Today's Top Alzheimer's News

New study designed to cut down on AmyloidBeta, new studies explore a possible decline in dementia, and AlJazeera America reports on Alzheimer's (read more).

 

Must reads and watch 

  • An October 4, 2013 WCAI (NPR) article reported on a new Alzheimer's drug study designed to cut down on AmyloidBeta. According to the article, "They're going to treat people with an experimental drug - one designed to cut down on a protein called AmyloidBeta, which forms sticky plaques in the brains of Alzheimer's patients. The people they're going to give the drug to don't have any noticeable symptoms of the disease. In fact some of them would likely never even develop it…Across the Alzheimer's field, researchers are paying close to the A4 study as a test of the increasingly-popular hypothesis that the way to stop Alzheimer's is to put it off. Delay it, slow it down to prevent it. The drug used in A4 works by binding to amyloid of a certain size and clearing it out of the body before it turns toxic.

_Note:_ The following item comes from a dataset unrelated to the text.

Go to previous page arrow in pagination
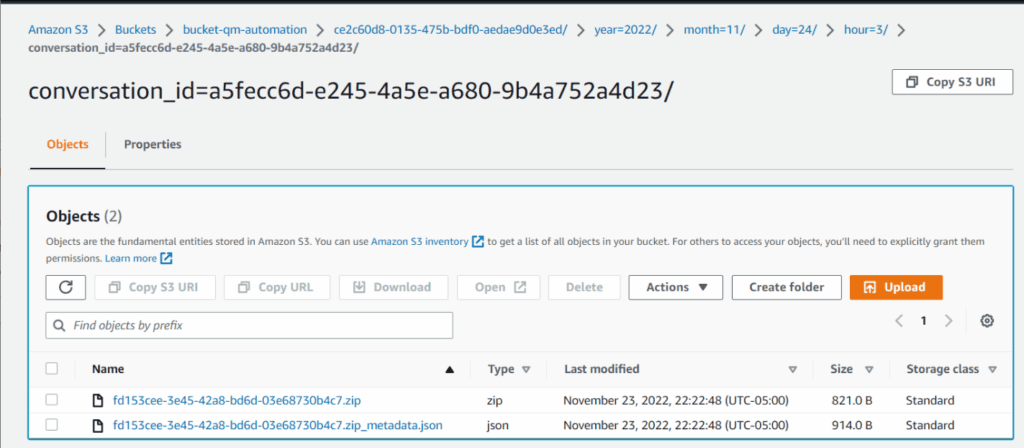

The medicine was tested before, and while safe, it didn't really help people in later stages of the disease. But for people with mild symptoms, the disease seemed to slow down."
  • An October 4, 2013 TheConversation.com article highlighted two studies that demonstrate the rate of dementia is declining. According to the article, "It appears that brain function in the elderly is malleable, and there is a trend toward improvement. And it seems that, at least over the early part of the 20th century, people born later survive to a riper age with better brain function. This is consistent with what has been previously described as the Flynn effect, which is named after Jim Flynn. He showed that there had been a substantial and sustained increase in measured intelligence over the last 100 years. It’s likely that we will continue to reap the benefits of improvement in education and health in the last century in the form of better brain health as our populations age."